Source: cryptoslate
Compiled by: Blockchain Knight
The Crypto asset space is currently very fascinated by the concept of generative artificial intelligence and "Agents", which are allegedly powered by Crypto asset "orbits" and coordinated through on-chain smart contracts.
This is not a good way, for a simple reason: we cannot build "Agents" on the shifting sands of large language models (LLMs).
LLMs can play a role in creatively generating ideas and content (such as code), but the same creativity will manifest through malicious potential behaviors (i.e., deception).
Additionally, discussing quantum computing (i.e., the march towards post-quantum Crypto and "future-proof Crypto protocols") has become a fashion.
The elliptic curve Crypto technologies currently deployed do indeed have risks.
However, the remaining vast surface area is at most threatened by polynomial-scale attacks, and the application of quantum technology is likely to result in a rising tide lifting all boats.
The key is: real-world quantum computing is still decades away.
As we are drawn to these shiny new things, the core design priorities, choices, and trade-offs are constantly rusting, and may become "good enough" when we should be proactively re-examining them.
Here are 10 of them:
1. Social Consensus. If there is anything anachronistic in the Crypto ecosystem, the concept of "Social Consensus" is the prime example. Social Consensus is the way so-called community leaders manage their tribes; it has no place in 2025 Crypto protocols.
2. On-Chain Governance. After Social Consensus, what about On-Chain Governance? Is it too hard? Have we given up on it? Yet, we believe we can have AI Agents govern on-chain?
3. Miner Extractable Value. Is it now acceptable for miners and block proposers to extract revenue by manipulating the priority, exclusion, reordering, or alteration of transactions in blocks?
4. Oracle Problem. Has the Oracle Problem become a conventional wisdom, that it is an economic problem, not a technical one? Is this a collateral damage of the transition to "Proof of Stake"? Isn't this a slide back to pseudo-decentralization?
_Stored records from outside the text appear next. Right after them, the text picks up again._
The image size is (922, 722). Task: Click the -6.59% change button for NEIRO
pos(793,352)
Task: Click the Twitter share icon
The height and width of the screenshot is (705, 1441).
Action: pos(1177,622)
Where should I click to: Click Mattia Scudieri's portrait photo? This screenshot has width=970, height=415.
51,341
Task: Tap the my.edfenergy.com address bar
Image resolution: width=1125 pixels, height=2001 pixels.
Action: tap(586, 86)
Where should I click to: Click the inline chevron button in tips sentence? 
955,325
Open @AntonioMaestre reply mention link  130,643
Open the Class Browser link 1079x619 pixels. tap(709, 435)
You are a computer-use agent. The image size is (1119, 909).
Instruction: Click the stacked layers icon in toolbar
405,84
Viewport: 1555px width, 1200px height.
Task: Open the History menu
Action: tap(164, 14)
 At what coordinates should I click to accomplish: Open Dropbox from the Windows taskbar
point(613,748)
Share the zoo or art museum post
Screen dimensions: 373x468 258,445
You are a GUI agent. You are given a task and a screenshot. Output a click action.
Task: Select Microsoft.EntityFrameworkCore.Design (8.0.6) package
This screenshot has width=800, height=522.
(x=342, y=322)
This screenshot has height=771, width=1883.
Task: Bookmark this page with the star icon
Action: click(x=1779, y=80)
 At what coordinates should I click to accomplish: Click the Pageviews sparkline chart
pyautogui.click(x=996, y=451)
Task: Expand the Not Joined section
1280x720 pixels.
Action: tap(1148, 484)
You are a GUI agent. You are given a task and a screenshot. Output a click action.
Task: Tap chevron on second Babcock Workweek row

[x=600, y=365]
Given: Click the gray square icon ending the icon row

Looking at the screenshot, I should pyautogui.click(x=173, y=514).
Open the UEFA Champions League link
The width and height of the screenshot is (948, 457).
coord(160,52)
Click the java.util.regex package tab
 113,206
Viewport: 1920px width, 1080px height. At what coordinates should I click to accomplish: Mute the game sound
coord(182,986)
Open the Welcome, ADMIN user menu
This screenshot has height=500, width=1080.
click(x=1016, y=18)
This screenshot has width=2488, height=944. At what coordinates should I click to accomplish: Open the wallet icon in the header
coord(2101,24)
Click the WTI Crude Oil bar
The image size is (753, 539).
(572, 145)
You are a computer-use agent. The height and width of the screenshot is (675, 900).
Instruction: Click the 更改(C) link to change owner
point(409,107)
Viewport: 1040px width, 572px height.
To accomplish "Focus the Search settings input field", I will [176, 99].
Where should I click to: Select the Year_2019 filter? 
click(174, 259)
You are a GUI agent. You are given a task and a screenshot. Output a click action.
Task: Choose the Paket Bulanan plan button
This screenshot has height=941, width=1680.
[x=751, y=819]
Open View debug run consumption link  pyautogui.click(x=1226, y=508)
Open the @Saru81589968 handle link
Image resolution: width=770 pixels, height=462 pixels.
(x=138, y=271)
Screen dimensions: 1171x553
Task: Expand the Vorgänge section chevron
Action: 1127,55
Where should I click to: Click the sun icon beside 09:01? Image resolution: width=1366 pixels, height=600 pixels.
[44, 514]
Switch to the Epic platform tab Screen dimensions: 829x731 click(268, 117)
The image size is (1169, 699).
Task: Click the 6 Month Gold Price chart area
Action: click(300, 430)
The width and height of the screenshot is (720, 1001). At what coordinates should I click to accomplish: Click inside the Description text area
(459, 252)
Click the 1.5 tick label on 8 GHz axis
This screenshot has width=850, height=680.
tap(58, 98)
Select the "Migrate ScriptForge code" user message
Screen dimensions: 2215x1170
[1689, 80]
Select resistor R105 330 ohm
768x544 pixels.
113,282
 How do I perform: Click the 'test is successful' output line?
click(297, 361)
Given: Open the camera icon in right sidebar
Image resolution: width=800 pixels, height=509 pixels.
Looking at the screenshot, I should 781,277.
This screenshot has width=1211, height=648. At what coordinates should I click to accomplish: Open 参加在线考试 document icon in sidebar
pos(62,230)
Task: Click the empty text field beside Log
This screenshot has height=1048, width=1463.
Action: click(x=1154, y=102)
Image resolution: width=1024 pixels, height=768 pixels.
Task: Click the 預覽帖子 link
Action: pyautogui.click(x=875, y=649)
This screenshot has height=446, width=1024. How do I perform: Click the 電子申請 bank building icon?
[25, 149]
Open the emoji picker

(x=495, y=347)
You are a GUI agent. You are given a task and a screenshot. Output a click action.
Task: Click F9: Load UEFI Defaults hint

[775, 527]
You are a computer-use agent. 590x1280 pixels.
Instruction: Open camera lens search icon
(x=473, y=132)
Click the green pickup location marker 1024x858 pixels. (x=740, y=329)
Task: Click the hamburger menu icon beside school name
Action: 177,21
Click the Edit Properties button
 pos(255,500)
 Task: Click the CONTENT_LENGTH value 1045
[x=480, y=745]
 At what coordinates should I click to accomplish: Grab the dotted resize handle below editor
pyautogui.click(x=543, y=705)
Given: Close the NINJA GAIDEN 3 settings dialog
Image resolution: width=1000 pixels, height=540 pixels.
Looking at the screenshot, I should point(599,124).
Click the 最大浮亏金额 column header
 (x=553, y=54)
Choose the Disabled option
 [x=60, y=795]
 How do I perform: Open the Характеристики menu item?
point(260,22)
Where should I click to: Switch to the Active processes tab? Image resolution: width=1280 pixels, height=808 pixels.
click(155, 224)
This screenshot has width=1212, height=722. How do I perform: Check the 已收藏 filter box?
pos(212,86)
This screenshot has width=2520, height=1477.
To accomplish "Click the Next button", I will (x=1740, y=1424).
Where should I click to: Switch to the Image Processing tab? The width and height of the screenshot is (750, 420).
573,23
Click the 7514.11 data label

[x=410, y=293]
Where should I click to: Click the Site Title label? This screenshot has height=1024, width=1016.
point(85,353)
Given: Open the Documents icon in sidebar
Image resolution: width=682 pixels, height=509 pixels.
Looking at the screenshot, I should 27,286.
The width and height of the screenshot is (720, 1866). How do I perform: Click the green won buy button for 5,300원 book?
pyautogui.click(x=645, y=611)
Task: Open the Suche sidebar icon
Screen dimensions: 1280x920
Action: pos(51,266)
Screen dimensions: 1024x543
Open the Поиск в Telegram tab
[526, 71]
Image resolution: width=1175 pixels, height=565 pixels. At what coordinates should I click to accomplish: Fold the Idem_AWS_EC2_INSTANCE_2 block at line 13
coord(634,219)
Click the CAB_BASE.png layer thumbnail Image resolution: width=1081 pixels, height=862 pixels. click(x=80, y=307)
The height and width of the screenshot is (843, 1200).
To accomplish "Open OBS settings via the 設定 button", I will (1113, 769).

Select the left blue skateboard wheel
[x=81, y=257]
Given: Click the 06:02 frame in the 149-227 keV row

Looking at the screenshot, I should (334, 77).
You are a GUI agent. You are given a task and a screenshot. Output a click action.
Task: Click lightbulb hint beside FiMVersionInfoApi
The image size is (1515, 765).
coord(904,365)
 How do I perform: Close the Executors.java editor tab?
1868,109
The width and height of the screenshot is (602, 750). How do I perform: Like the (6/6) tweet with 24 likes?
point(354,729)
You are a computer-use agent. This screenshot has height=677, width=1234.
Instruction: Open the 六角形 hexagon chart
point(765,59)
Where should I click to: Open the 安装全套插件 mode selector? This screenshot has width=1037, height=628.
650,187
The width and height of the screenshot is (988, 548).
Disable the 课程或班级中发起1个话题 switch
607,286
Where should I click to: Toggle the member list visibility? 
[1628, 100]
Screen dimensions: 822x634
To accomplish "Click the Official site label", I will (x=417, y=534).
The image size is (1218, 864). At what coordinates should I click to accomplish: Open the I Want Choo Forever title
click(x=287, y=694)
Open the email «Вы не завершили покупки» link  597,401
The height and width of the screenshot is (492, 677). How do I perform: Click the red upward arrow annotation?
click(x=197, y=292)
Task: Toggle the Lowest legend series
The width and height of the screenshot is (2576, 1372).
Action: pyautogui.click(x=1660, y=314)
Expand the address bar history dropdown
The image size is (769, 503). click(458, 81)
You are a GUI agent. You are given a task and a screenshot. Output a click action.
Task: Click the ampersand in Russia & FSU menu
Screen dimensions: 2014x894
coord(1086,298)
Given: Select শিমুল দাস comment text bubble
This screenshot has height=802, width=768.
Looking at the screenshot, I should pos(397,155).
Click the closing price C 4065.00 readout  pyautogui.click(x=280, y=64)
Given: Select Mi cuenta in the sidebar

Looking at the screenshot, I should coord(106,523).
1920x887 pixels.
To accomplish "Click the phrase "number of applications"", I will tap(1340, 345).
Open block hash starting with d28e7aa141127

5. Centralized Stablecoins. Speaking of centralization, aren't centralized stablecoins essentially lightweight CBDCs? If Crypto assets' wheels are lubricated by (private) centralized stablecoins, why are we still "two-faced" towards (private) central banks?
6. No so-called Settlement Layer, no so-called L1 and L2. Any chain (including so-called L1 and alternative L1s) can become another chain's L2 by publishing ledger data and deploying bridging contracts. We must stop the confusion and clean up the terminology.
7. Privacy. At some point, we have lost the necessity of privacy protection. Perhaps the concept of "Privacy Pools" is the way Crypto protocols will ultimately balance regulatory compliance and privacy.
8. Rollups. In fact, Rollups are mini-blockchains. Sadly, Rollups are largely overlooked, and there are a host of issues: from multi-sig rug-pulls to centralized sequencers, MEV and CR, and everything in between. We need a comprehensive cleanup of the terminology and execution semantics around Rollups.
9. Centralized Accounting and Block Building. As "Proof of Stake" technology evolves, we will have to face increasing consolidation. With private order flows dominating, this will increasingly erode resistance to censorship. This brings us back to square one: permissionless and trustless, whither or wither? Or do we just not care as long as the numbers go up?
10. Public Goods Funding. The digital ascent has brought long-term challenges and issues in funding public goods. Crypto protocols play a unique and meaningful role in funding public goods, and this opportunity remains the most important one. We need to remind ourselves that this is a highly prioritized backlog item.